▸ **YOUR ASSIGNMENT**: Report only how many lines of the entries below contain the string "Cabinets".

Stored items:
___

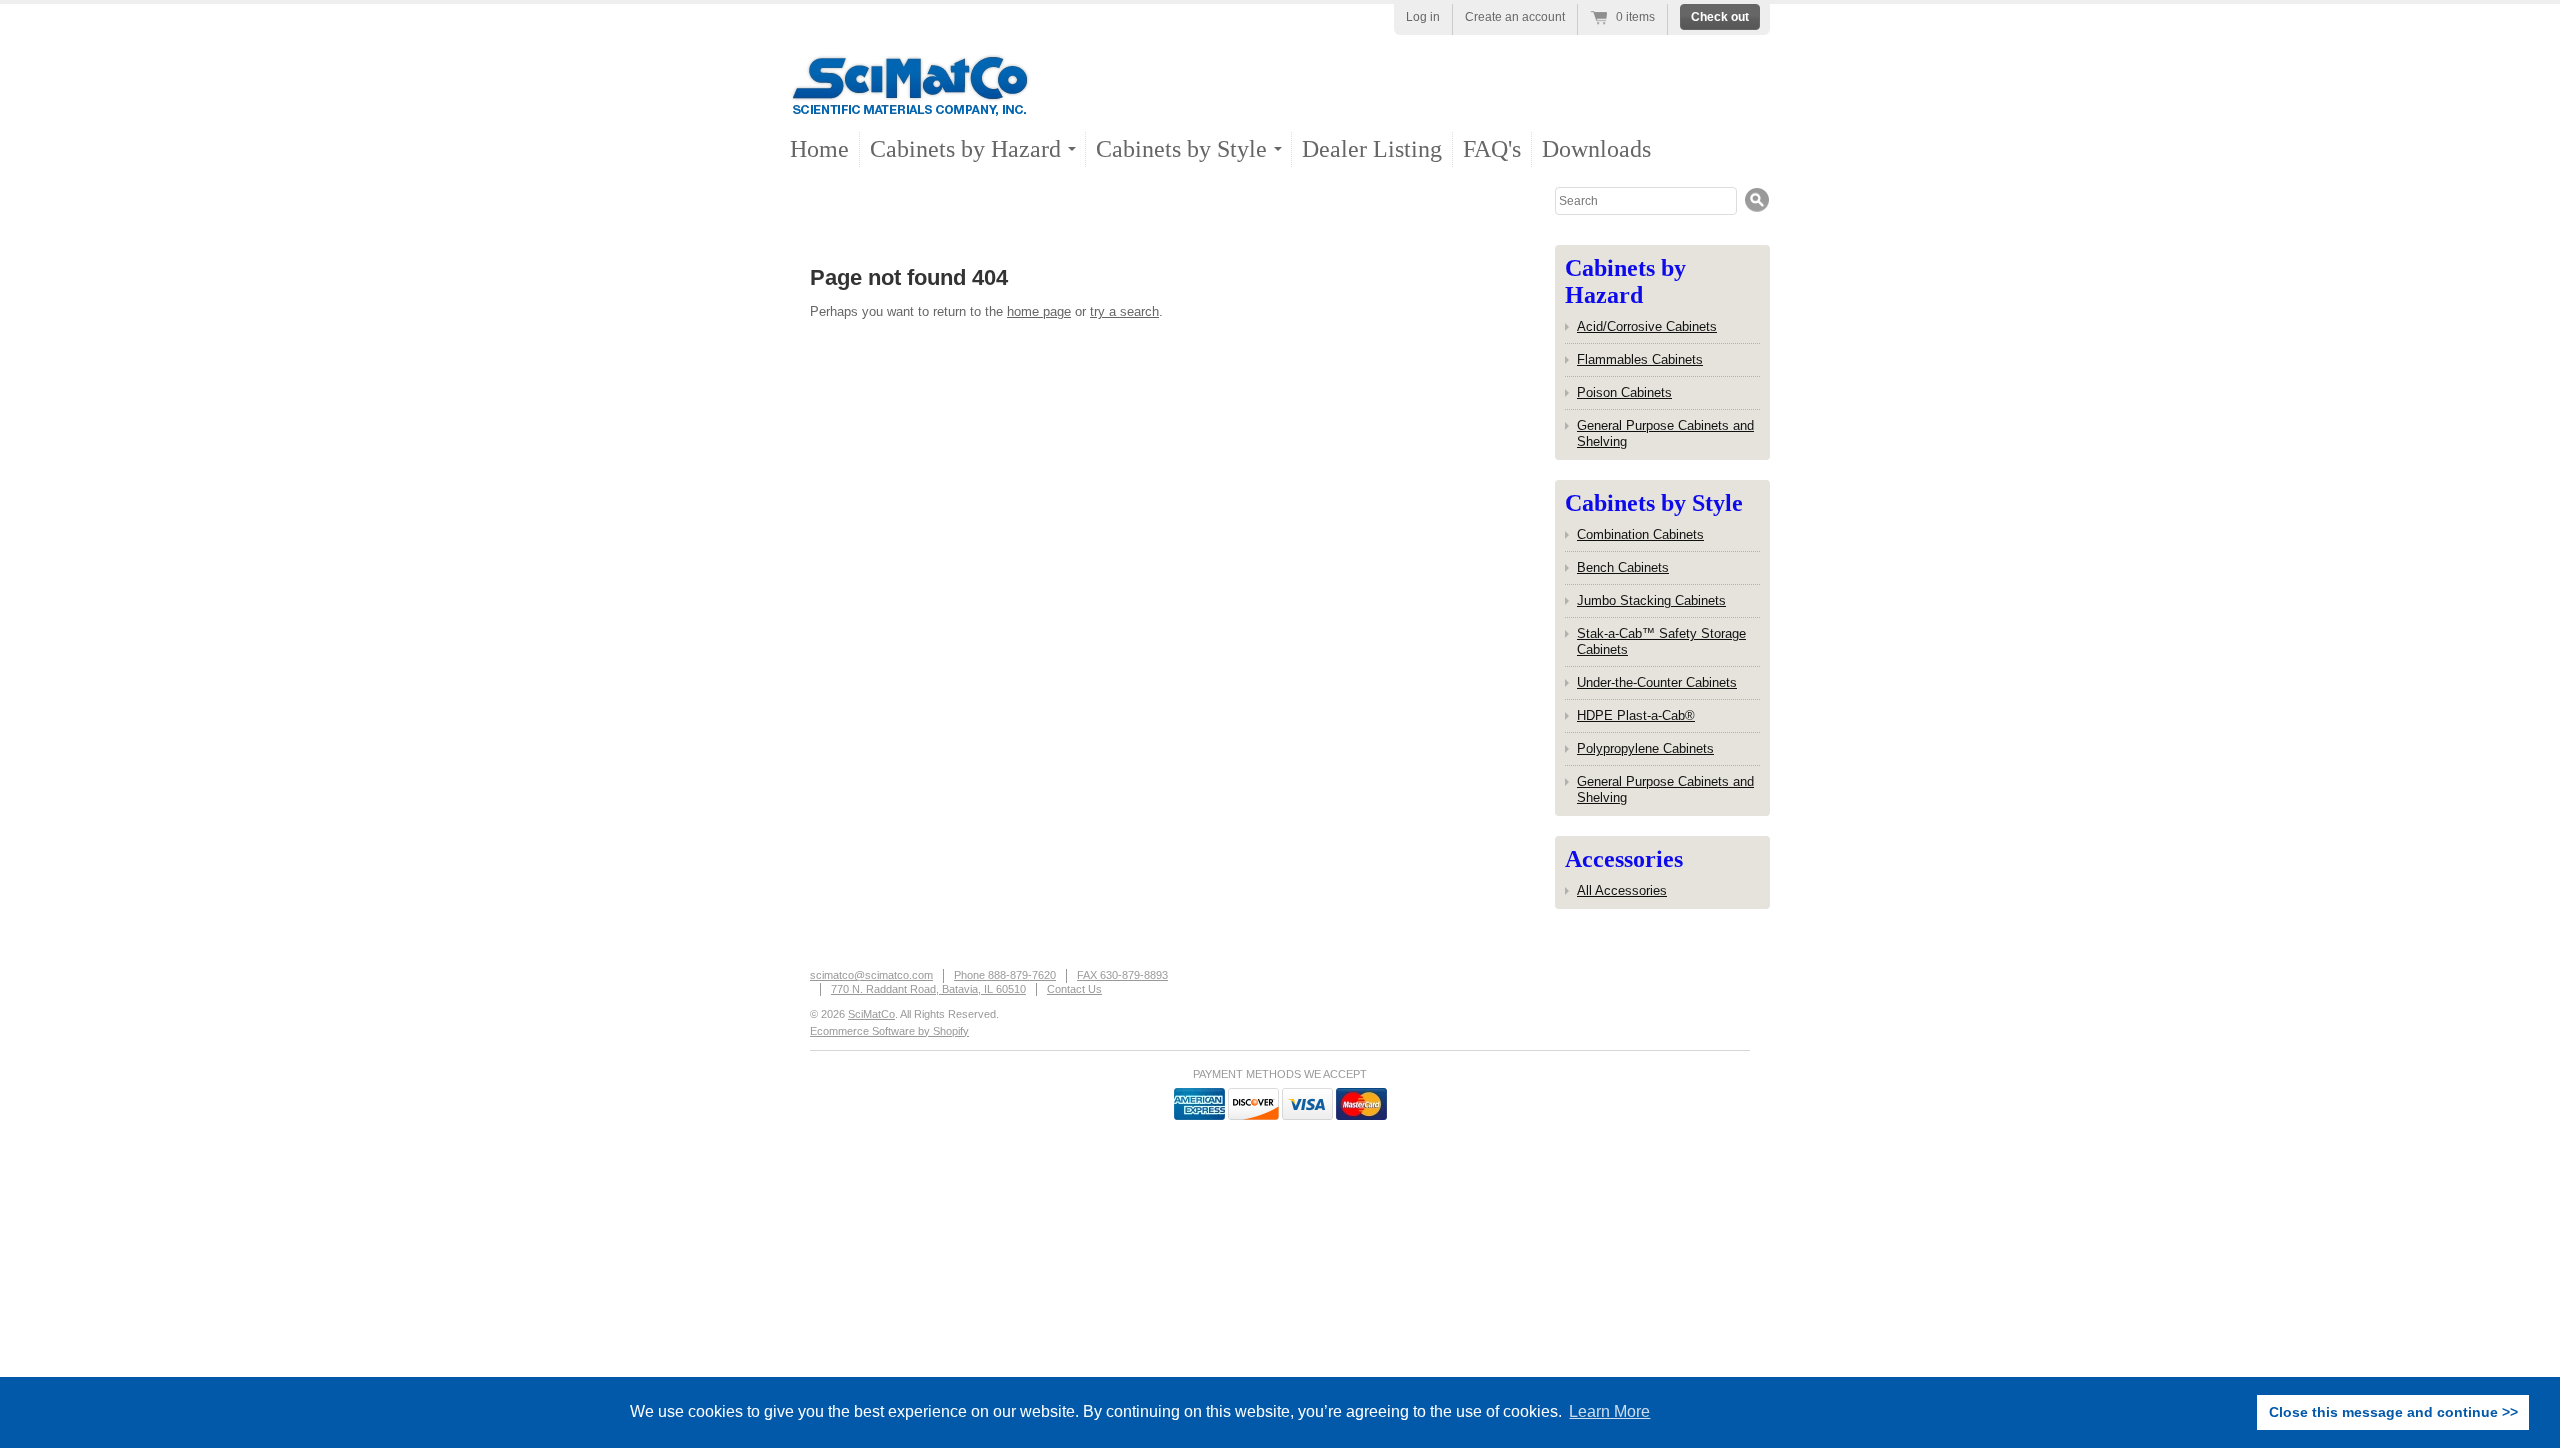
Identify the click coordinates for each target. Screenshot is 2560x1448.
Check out (1720, 17)
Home (819, 149)
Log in (1423, 17)
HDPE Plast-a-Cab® (1636, 715)
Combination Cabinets (1640, 534)
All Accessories (1622, 890)
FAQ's (1492, 149)
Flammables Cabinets (1640, 359)
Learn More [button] (1609, 1411)
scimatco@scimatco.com (871, 975)
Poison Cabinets (1624, 392)
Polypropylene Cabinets (1645, 748)
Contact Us (1074, 989)
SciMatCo (871, 1014)
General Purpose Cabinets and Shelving (1665, 433)
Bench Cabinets (1623, 567)
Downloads (1596, 149)
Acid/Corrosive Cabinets (1647, 326)
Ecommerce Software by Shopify (889, 1031)
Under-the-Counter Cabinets (1657, 682)
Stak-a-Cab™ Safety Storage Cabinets (1661, 641)
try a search (1124, 311)
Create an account (1515, 17)
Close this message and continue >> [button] (2393, 1412)
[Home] (910, 99)
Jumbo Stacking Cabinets (1651, 600)
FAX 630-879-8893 (1122, 975)
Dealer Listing (1372, 149)
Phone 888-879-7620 (1005, 975)
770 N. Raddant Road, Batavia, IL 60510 (928, 989)
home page (1039, 311)
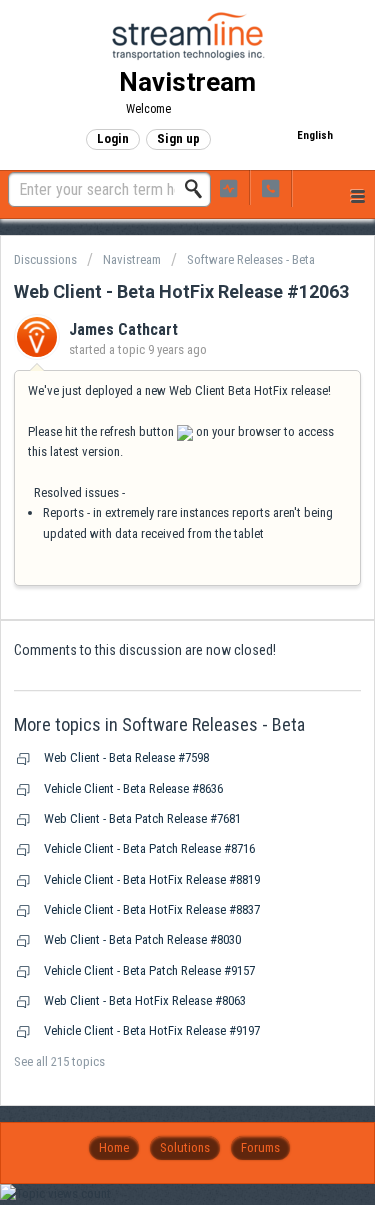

___

▸ **TASK RESULT**: 10